Once rate cuts do begin, they are projected to come rapidly, with the federal funds rate being reduced by a cumulative 275 basis points across 2026 and into 2027.

Impact on crypto and high-risk assets

Periods of falling interest rates tend to favour risk assets. When borrowing costs go down, liquidity improves and investors typically shift capital out of low-yield instruments into higher-return opportunities.

In past cycles, this has benefited emerging markets, technology stocks, and especially cryptocurrencies.

Bitcoin, which was born during the last major low-rate cycle following the 2008 financial crisis, has historically seen accelerated growth during periods of monetary easing.

With the anticipated shift in Fed policy, analysts expect investor interest in digital assets to grow—particularly as regulated Bitcoin ETFs continue to gain traction among institutional investors.

Morgan Stanley’s projection, if realised, could mark a turning point for crypto.

While not an official signal from the Fed, the market tends to price in such expectations ahead of time, often triggering momentum shifts well before the central bank takes action.

Bitcoin’s performance under scrutiny

As of the time of writing, Bitcoin is trading at $107,295 with a market capitalisation of $2.13 trillion. It has gained 1.75% in the last 24 hours.

Btc price
Source: CoinMarketCap

Although price movement has remained relatively stable in recent weeks, broader sentiment is beginning to turn more optimistic.

The current macro environment has led to cautious optimism among crypto investors.

The prospect of lower rates over the next two years, coupled with the institutional tailwind from ETFs, is creating conditions some analysts believe could support the next major rally.

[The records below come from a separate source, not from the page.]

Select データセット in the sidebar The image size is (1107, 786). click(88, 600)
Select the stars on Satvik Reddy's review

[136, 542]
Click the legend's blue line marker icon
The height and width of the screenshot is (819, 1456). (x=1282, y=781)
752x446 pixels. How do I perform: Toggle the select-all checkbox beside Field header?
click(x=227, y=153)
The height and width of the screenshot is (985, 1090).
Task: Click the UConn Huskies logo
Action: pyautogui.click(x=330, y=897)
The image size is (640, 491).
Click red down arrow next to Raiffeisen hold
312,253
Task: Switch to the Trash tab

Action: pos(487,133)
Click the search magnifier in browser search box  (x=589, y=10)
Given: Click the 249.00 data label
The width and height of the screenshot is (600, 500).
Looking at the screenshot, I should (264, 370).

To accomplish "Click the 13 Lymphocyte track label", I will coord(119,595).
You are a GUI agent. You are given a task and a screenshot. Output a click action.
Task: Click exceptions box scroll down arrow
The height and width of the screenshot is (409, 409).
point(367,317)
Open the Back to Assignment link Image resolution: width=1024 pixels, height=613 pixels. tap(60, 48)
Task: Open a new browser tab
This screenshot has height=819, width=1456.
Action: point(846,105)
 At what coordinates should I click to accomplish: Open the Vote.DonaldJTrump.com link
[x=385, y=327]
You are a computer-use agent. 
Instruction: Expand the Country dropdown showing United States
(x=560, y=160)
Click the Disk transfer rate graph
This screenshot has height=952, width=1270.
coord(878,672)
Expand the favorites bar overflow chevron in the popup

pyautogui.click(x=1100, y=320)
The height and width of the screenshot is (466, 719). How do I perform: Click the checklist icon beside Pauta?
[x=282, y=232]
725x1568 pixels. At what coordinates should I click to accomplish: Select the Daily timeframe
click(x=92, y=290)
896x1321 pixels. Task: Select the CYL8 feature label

Market outlook shifts despite Fed silence

While the Federal Reserve has not officially responded to Morgan Stanley’s forecast, the report has already triggered widespread discussion across financial markets.

Portfolio managers and institutional investors are now weighing how a potential rate-cut cycle could reshape asset allocation, particularly into crypto and other high-volatility sectors.

If the Fed follows through with the predicted cuts, capital could begin flowing more freely into alternative investments.

This would likely benefit not only Bitcoin and Ethereum but also newer coins and DeFi platforms that often attract attention during periods of monetary expansion.

Until then, markets remain in a holding pattern. But the groundwork may already be in place for a significant shift once the Fed moves from talk to action.